# [Record extracts]
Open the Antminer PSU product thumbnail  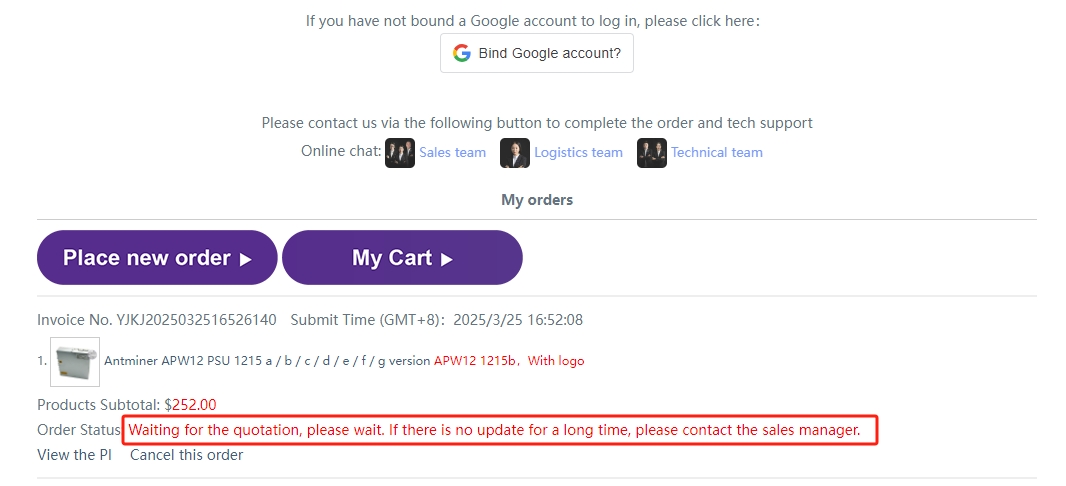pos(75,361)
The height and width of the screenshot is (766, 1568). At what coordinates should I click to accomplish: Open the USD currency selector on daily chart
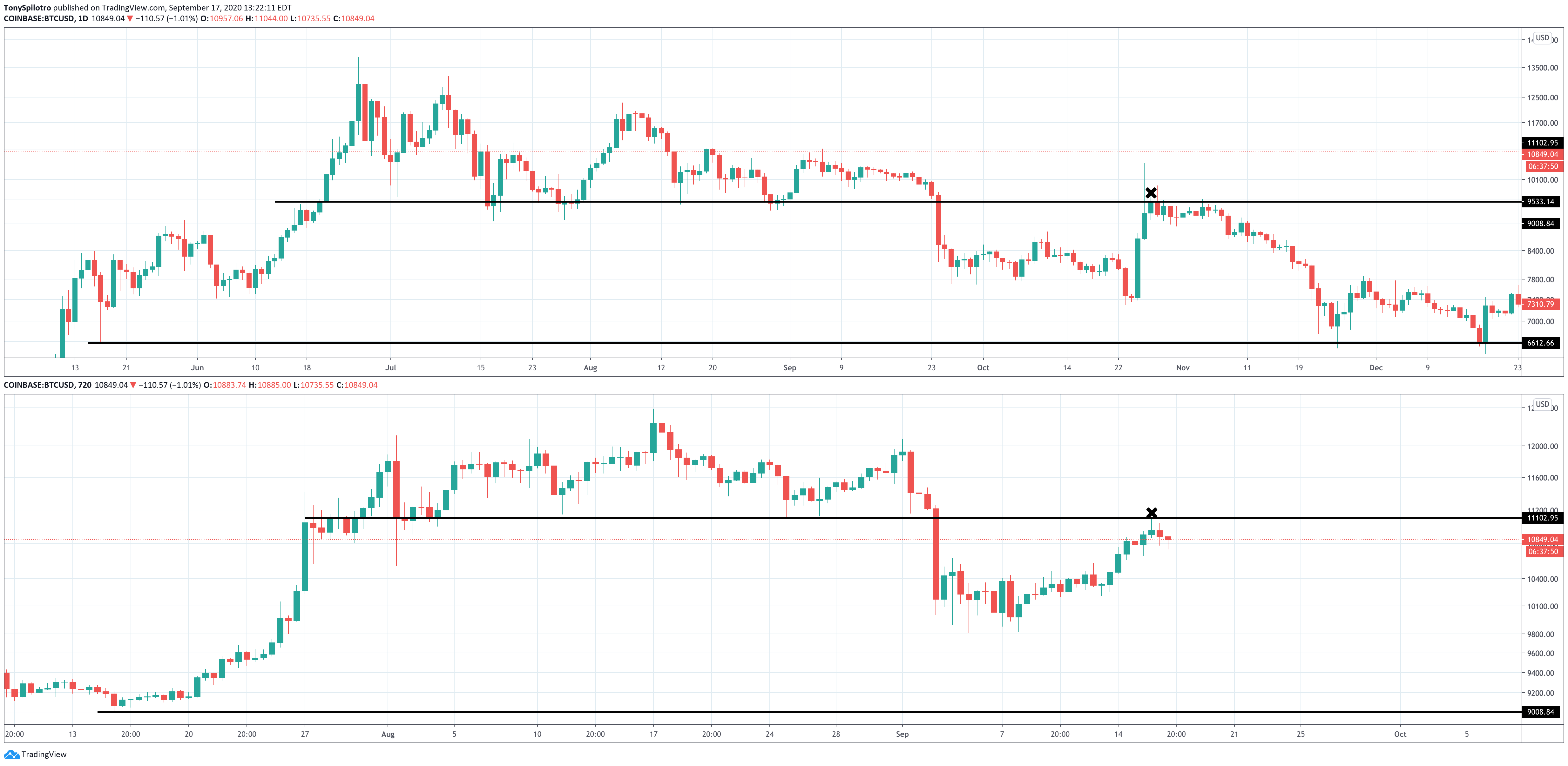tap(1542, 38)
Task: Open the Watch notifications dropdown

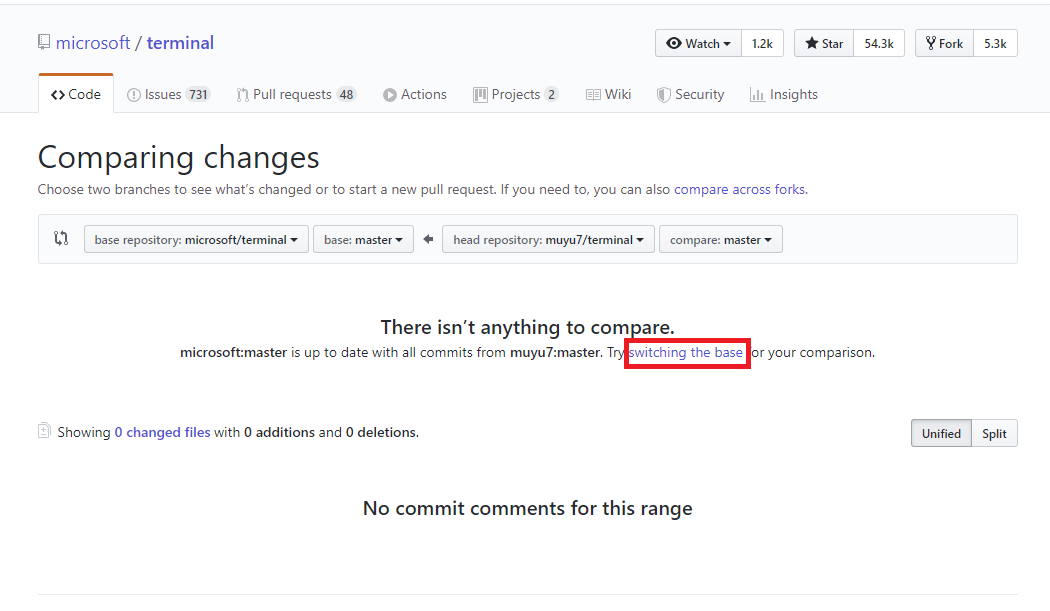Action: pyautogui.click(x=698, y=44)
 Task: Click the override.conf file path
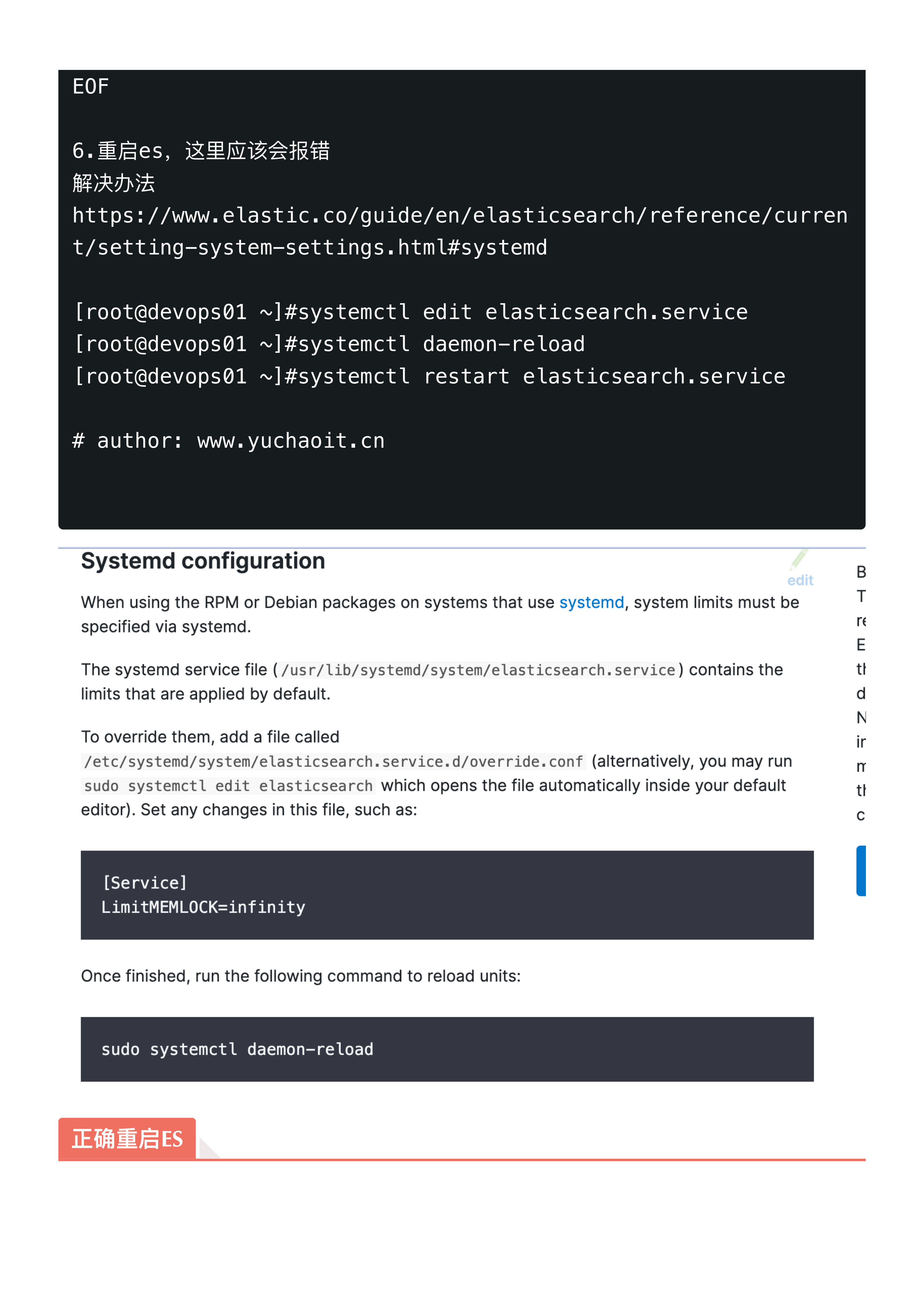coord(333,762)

# [Goal]
Copy out the lines from the line containing "Task: Open the Watch notifications dropdown" through the last of the lines above, leaving out the pictures.

# [Response]
Task: Open the Watch notifications dropdown

Action: pyautogui.click(x=698, y=44)
 Task: Click the override.conf file path
coord(333,762)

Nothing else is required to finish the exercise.